We couldn’t agree more. That is why members of the NWT & Nunavut Chamber of Mines started this conversation a few months ago. Ridiculing the mineral industry as the “whining industry” does not seem like a grown-up way to respond to our members’ legitimate concerns about land access.
What Mr. Nitah fails to recognize, like many people, is just how important the mineral exploration industry in itself is to the NWT economy and its aboriginal communities, in particular. Mineral exploration delivers significant benefits with no more direct impact on the land than the tourism industry. Remember, almost all mineral exploration does not result in a mine ever being built.
Mineral exploration can contribute hundreds of millions of dollars to the NWT economy by providing business to a significant service industry sector (aviation, expediting, food catering, geological and environmental consulting, surveying, and drilling) and provide direct employment and training for many young Aboriginal people as prospectors and field assistants. The service industries include many businesses developed by aboriginal groups. They are laying off staff and closing because there is little exploration activity left for them to service.

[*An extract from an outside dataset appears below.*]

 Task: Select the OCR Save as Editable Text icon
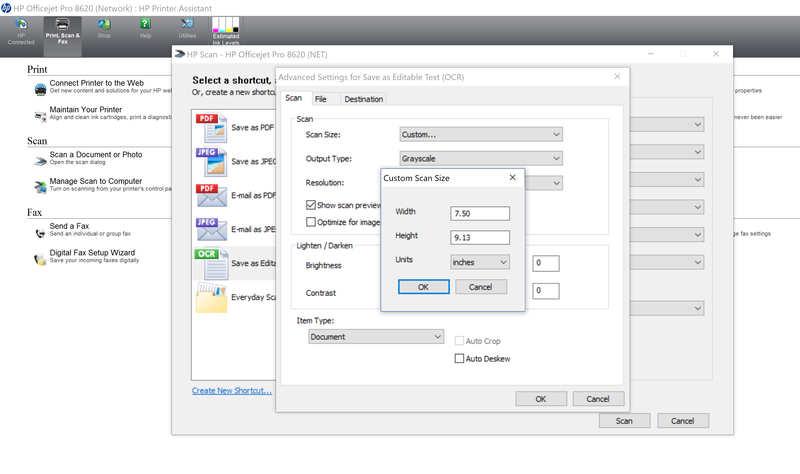207,263
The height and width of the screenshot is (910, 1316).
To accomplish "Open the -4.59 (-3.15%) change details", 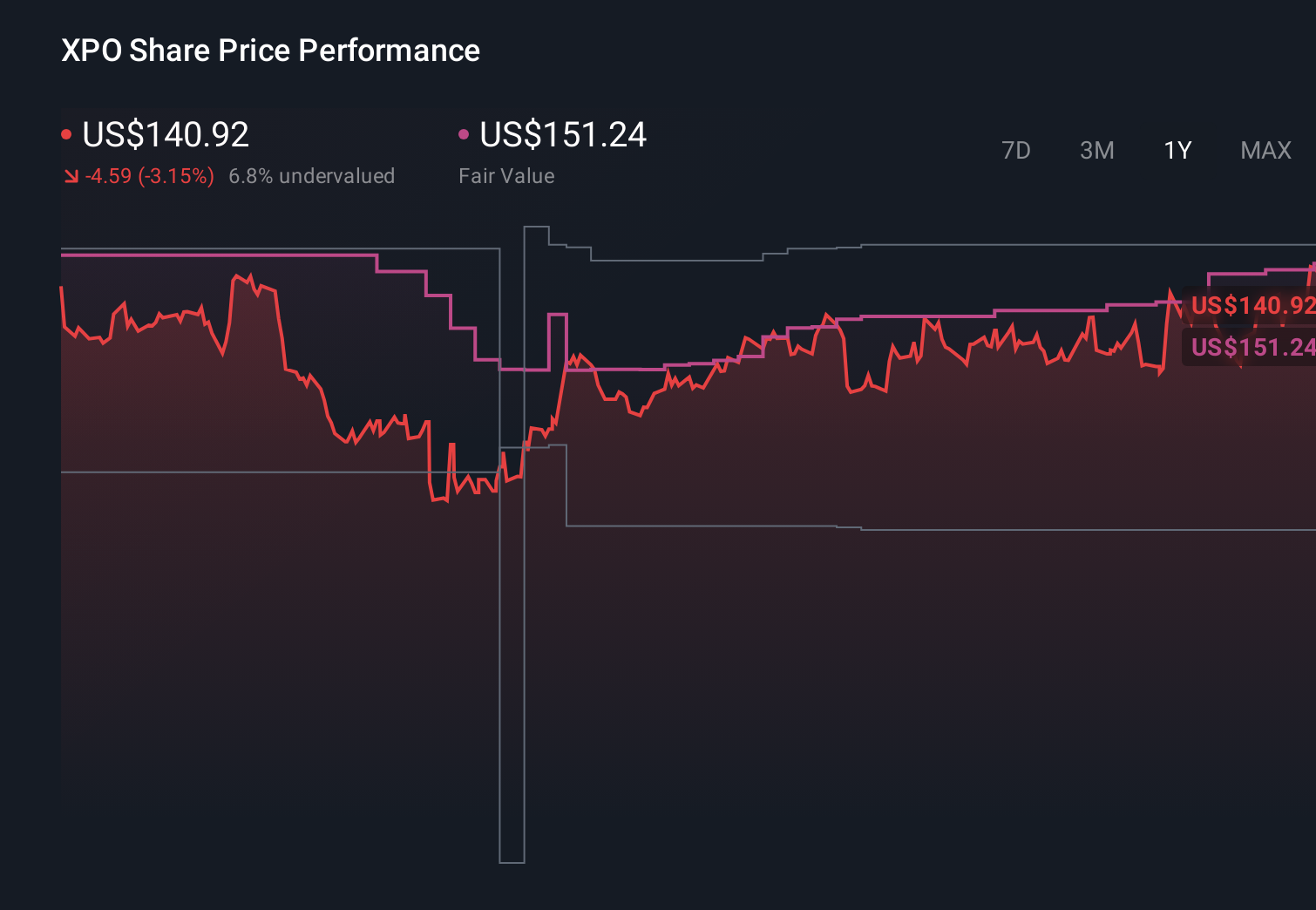I will 149,175.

Aboriginal people are growing participants in the industry. Recognizing the opportunities for creation of economically sustainable communities. Darrell Beaulieu, CEO of Denendeh Investments, went further. He created the NWT’s first aboriginal-owned mineral exploration and development company, called DEMCo.
Aboriginal entrepreneurs like Mr. Beaulieu are the future leaders of the mineral industry in northern Canada. They recognize that the mineral exploration and development industry offers the best possibility for creating wealth and long-term economic prosperity for many northern aboriginal communities.

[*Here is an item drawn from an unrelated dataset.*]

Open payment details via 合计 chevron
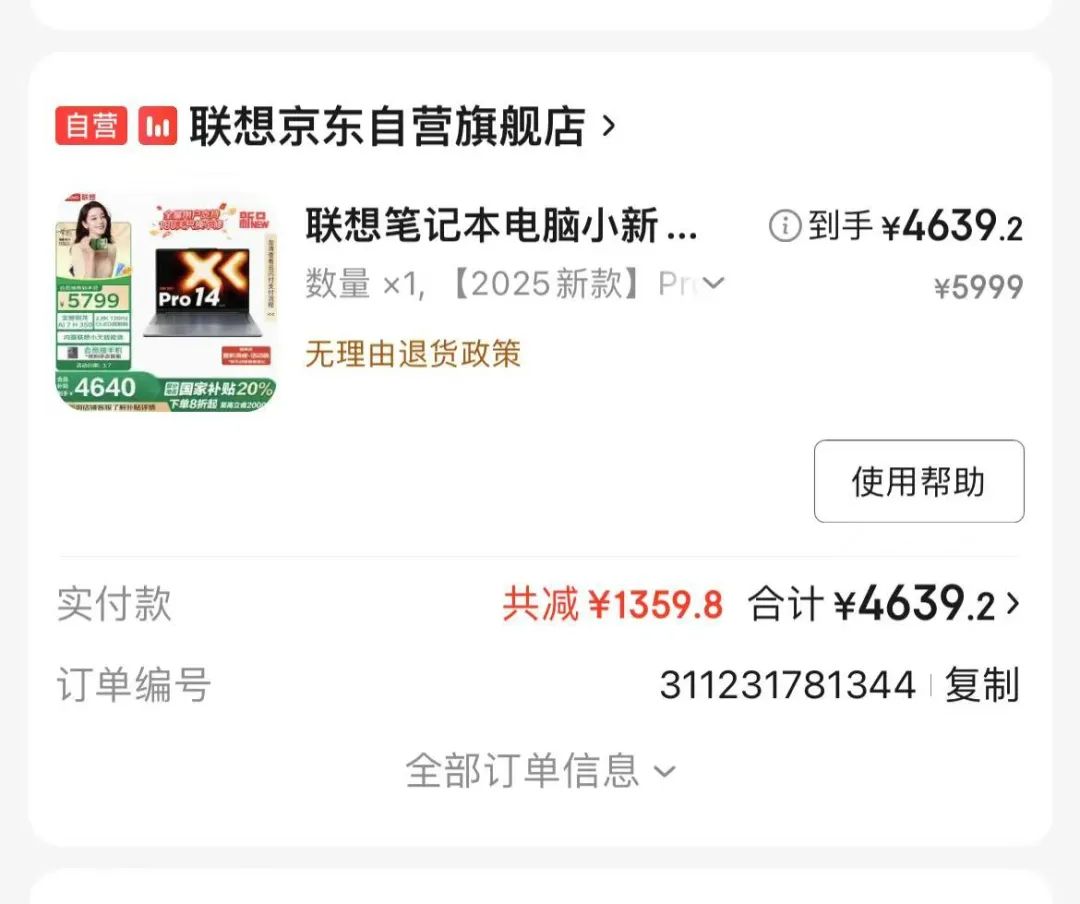click(x=1012, y=604)
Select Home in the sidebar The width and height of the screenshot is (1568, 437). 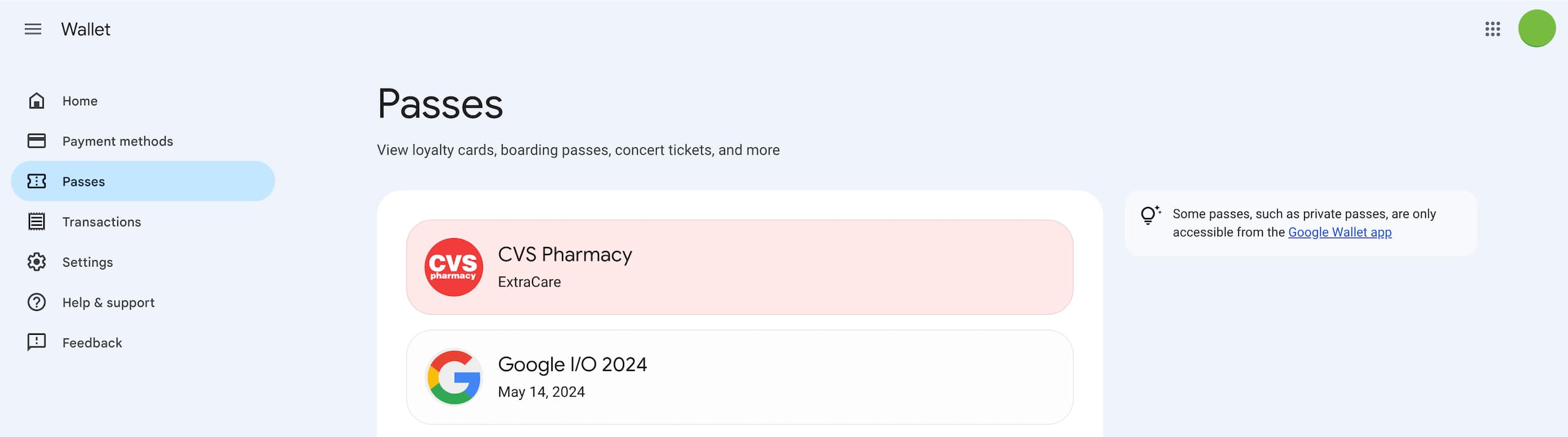point(80,101)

To realize this potential, preserving access to land for mineral exploration is essential.
We don’t know where tomorrow’s new discoveries will be made because we don’t yet know what commodities society will want. The transition to a low carbon economy is creating new demand for elements such as rare earths, indium and gallium for renewable energy, as well as lithium, graphite and cobalt for energy storage, all of which may be found in the NWT.
This is why even regional mineral assessments done for land use plans are dangerous to rely on in defining conservation areas. Areas of low apparent low mineral potential today could offer high potential for the mineral deposits of tomorrow – just as no one expected world class diamond deposits to be found in the North 25 years ago.
Removing access to land for development and denying young aboriginal entrepreneurs the opportunity to take economic advantage, doesn’t seem like a very balanced approach. Aboriginal government should ask the GNWT leadership if they have fully considered the economic consequences of withdrawing 40 per cent of the land from any future mineral development and whose interests they are actually protecting.